Presently the automobile came to a halt. "The First House of the Soviets," said Zorin, "the living place of the most active members of our Party." Zorin and his wife occupied two rooms, simply but comfortably furnished. Tea and refreshments were served, and our hosts entertained us with the absorbing story of the marvelous defense the Petrograd workers had organized against the Yudenitch forces. How heroically the men and women, even the children, had rushed to the defense of the Red City! What wonderful self-discipline and cooperation the proletariat demonstrated. The evening passed in these reminiscences, and I was about to retire to the room secured for me when a young woman arrived who introduced herself as the sister-in-law of "Bill" Shatov. She greeted us warmly and asked us to come up to see her sister who lived on the floor above. When we reached their apartment I found myself embraced by big jovial Bill himself. How strange of Zorin to tell me that Shatov had left for Siberia! What did it mean? Shatov explained that he had been ordered not to meet us at the border, to prevent his giving us our first impressions of Soviet Russia. He had fallen into disfavor with the Government and was being sent to Siberia into virtual exile. His trip had been delayed and therefore we still happened to find him.
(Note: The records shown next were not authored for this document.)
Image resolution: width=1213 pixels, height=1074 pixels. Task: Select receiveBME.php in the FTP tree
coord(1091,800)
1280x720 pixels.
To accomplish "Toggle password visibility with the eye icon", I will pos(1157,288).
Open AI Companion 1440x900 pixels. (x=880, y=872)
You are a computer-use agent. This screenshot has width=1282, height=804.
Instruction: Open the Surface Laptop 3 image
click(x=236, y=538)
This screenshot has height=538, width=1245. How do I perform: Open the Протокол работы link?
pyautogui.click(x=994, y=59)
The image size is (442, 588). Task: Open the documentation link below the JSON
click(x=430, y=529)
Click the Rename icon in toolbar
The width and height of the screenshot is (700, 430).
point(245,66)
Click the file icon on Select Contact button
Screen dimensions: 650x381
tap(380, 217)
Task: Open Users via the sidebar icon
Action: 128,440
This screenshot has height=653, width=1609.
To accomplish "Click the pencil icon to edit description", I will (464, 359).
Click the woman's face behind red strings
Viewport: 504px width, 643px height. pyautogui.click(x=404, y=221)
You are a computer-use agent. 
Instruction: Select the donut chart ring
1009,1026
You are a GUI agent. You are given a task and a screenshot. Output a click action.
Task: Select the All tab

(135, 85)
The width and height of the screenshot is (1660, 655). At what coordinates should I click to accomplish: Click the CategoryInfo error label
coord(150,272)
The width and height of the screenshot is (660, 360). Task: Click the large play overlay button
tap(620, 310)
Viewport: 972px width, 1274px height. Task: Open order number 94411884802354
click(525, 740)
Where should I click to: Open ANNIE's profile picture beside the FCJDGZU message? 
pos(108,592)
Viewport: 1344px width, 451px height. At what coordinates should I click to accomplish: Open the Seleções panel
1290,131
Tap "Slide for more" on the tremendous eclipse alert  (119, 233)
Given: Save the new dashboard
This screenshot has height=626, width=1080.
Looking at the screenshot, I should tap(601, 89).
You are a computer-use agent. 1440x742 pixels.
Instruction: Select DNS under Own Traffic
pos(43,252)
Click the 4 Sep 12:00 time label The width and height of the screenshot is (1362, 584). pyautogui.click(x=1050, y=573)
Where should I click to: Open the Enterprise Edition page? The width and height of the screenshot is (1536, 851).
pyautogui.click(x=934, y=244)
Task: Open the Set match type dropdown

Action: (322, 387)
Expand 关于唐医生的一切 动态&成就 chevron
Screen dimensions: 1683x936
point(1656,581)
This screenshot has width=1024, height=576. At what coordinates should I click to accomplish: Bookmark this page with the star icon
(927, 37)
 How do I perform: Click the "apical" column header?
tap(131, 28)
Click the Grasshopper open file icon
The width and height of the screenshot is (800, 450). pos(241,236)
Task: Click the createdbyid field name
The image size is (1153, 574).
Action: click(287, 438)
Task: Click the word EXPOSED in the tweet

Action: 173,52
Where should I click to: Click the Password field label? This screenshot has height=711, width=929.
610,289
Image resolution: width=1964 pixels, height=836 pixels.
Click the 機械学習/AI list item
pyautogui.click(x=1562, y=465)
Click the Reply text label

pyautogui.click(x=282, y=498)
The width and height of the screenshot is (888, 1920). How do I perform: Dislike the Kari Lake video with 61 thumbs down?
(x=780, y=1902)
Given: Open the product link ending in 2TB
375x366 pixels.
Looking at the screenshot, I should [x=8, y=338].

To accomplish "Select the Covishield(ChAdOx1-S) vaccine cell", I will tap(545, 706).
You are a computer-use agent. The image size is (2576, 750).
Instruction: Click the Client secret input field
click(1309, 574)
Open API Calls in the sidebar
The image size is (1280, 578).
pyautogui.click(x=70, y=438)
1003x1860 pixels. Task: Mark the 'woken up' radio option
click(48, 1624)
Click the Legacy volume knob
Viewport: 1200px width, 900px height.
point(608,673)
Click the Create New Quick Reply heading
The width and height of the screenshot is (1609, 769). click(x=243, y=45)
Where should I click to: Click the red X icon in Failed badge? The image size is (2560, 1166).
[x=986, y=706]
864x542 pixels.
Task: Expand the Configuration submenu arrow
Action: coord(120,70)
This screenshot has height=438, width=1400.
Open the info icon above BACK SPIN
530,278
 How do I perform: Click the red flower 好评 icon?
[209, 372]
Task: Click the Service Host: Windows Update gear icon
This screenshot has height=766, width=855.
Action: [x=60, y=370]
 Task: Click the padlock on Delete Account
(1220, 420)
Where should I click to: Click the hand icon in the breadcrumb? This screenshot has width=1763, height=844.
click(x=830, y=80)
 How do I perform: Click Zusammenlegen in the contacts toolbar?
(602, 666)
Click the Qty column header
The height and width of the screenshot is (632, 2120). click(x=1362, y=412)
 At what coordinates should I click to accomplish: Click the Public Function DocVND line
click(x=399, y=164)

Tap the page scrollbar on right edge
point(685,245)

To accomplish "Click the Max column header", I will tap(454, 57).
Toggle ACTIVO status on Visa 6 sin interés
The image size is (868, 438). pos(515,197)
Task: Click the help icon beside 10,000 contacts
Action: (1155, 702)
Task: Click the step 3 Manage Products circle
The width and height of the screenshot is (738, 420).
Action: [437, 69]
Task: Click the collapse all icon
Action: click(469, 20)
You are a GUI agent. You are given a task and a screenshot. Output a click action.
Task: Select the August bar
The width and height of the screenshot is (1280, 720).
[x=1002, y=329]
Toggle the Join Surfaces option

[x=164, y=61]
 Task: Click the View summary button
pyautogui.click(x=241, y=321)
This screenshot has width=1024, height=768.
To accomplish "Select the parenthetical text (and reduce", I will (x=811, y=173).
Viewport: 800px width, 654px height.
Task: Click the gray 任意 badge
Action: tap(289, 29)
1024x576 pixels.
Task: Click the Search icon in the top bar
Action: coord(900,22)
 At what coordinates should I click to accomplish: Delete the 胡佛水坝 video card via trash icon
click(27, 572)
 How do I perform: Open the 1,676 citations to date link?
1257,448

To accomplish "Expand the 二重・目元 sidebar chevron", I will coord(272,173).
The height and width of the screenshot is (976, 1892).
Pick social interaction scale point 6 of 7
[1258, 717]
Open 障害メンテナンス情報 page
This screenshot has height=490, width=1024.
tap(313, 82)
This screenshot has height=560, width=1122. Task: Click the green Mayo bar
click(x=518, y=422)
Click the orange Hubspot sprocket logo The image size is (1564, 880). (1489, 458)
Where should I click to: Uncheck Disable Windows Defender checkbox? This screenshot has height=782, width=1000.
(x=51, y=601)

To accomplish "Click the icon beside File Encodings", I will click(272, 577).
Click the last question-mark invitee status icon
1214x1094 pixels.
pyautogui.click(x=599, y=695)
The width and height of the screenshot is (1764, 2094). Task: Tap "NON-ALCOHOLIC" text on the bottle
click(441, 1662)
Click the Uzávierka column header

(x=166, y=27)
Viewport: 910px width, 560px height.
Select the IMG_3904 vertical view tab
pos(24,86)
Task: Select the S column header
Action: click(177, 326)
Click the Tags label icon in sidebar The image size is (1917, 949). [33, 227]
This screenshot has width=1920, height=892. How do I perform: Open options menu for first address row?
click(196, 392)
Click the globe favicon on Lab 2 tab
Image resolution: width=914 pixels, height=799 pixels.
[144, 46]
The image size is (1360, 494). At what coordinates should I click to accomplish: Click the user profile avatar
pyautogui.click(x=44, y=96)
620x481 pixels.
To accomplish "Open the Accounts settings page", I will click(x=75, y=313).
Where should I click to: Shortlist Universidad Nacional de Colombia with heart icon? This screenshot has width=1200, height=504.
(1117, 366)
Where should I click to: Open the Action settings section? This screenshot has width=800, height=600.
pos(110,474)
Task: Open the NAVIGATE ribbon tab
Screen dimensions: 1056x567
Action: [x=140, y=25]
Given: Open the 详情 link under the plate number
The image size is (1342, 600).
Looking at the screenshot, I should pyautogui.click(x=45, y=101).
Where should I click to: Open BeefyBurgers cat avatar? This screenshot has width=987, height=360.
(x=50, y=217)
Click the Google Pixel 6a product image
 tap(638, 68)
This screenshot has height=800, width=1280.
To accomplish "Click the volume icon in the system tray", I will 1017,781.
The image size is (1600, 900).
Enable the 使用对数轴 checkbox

We spent much time with Shatov before he left Petrograd. For whole days I listened to his story of the Revolution, with its light and shadows, and the developing tendency of the Bolsheviki toward the right. Shatov, however, insisted that it was necessary for all the revolutionary elements to work with the Bolsheviki Government. Of course, the Communists had made many mistakes, but what they did was inevitable, imposed upon them by Allied interference and the blockade.
A few days after our arrival Zorin asked Alexander Berkman and myself to accompany him to Smolny. Smolny, the erstwhile boarding school for the daughters of the aristocracy, had been the center of revolutionary events. Almost every stone had played its part. Now it was the seat of the Petrograd Government. I found the place heavily guarded and giving the impression of a beehive of officials and government employes. The Department of the Third International was particularly interesting' It was the domain of Zinoviev. I was much impressed by the magnitude of it all.
After showing us about, Zorin invited us to the Smolny dining room. The meal consisted of good soup, meat and potatoes, bread and tea. Rather a good meal in starving Russia, I thought.
Our group of deportees was quartered in Smoiny. I was anxious about my traveling companions, the two girls who had shared my cabin on the Buford. I wished to take them back with me to the First House of the Soviet. Zorin sent for them. They arrived greatly excited and told us that the whole group of deportees had been placed under military guard. The news was startling. The people who had been driven out of America for their political opinions, now in Revolutionary Russia again prisoners-three days after their arrival. What had happened?
We turned to Zorin. He seemed embarrassed. "Some mistake," he said, and immediately began to make inquiries. It developed that four ordinary criminals had been found among the politicals deported by the United States Government, and therefore a guard was placed over the whole group. The proceeding seemed to me unjust and uncalled for. It was my first lesson in Bolshevik methods.